A second controversy concerns robustness to bias and manipulation. Simulation-based stress testing of the open-source algorithm found suppression of genuinely helpful notes consistently above 40% across conditions and showed that the system is highly sensitive to rater polarization and in-group preferences. With about 12% indiscriminate bad raters, or with 5–20% coordinated bad raters depending on the surrounding bias environment, targeted helpful notes could be strategically suppressed. Observational work on displayed notes complements this result by showing that post-display polarization can destabilize previously surfaced notes (Truong et al., 4 Nov 2025, Chuai et al., 20 Jan 2026).
A third debate concerns what Community Notes can and cannot substitute for. The literature does not support a simple replacement thesis—neither for professional fact-checkers nor for human raters. Professional fact-checking remains structurally important for high-stakes narrative-linked misinformation, while AI systems improve speed, coverage, and drafting capacity but currently underperform human experts on note helpfulness. The resulting picture is of a hybrid moderation system: effective in many settings, scalable relative to expert-only review, but constrained by timeliness, participation inequality, consensus instability, linguistic unevenness, and susceptibility to polarized rating behavior (Borenstein et al., 19 Feb 2025, Gong et al., 15 May 2026).

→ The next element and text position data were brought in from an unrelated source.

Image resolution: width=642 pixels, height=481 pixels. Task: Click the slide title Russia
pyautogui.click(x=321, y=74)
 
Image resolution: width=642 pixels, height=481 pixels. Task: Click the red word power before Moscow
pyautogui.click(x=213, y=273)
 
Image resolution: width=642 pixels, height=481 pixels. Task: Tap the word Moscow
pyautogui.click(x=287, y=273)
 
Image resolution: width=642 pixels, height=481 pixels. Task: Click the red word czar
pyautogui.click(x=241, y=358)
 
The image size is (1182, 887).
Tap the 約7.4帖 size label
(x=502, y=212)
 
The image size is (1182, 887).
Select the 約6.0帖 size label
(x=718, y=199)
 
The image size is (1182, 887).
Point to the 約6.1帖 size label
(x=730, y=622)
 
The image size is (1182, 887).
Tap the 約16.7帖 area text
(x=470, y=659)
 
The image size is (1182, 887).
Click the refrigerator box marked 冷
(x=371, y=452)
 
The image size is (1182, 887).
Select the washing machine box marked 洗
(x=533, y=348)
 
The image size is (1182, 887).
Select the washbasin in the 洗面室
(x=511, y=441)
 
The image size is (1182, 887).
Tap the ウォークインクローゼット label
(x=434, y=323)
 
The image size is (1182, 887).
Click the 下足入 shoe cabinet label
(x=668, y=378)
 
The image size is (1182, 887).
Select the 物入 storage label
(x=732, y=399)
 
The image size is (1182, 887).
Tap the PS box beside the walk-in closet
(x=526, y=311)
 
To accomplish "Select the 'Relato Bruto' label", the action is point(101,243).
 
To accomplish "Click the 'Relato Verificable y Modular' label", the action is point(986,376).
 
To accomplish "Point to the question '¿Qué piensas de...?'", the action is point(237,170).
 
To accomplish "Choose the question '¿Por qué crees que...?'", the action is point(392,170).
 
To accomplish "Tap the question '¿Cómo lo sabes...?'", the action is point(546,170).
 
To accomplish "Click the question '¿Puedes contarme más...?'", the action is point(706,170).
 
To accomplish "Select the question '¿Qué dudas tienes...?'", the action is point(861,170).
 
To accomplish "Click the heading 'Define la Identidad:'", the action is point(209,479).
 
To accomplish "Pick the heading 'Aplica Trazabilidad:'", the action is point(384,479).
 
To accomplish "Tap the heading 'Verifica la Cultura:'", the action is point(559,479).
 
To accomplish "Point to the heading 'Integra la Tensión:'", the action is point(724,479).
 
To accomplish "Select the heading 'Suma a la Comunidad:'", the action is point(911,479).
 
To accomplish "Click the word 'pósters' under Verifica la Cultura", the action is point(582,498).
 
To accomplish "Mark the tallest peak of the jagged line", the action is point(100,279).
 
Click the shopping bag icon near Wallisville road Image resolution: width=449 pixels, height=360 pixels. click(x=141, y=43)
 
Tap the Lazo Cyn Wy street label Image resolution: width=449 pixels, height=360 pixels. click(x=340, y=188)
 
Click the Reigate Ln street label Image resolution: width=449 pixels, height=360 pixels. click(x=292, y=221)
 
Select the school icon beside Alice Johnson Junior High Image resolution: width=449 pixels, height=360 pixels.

Overall, Community Notes is best understood as a consensus-based contextual moderation system whose empirical strengths and weaknesses are inseparable from its socio-technical design. The strongest evidence shows that attached or displayed notes can materially reduce reposts, likes, replies, views, and cascade depth, yet the broader literature equally shows that those gains are mediated by who participates, how fast notes appear, what evidence ecosystems contributors can draw on, and how resilient the scoring process is to organized disagreement (Slaughter et al., 18 Feb 2025).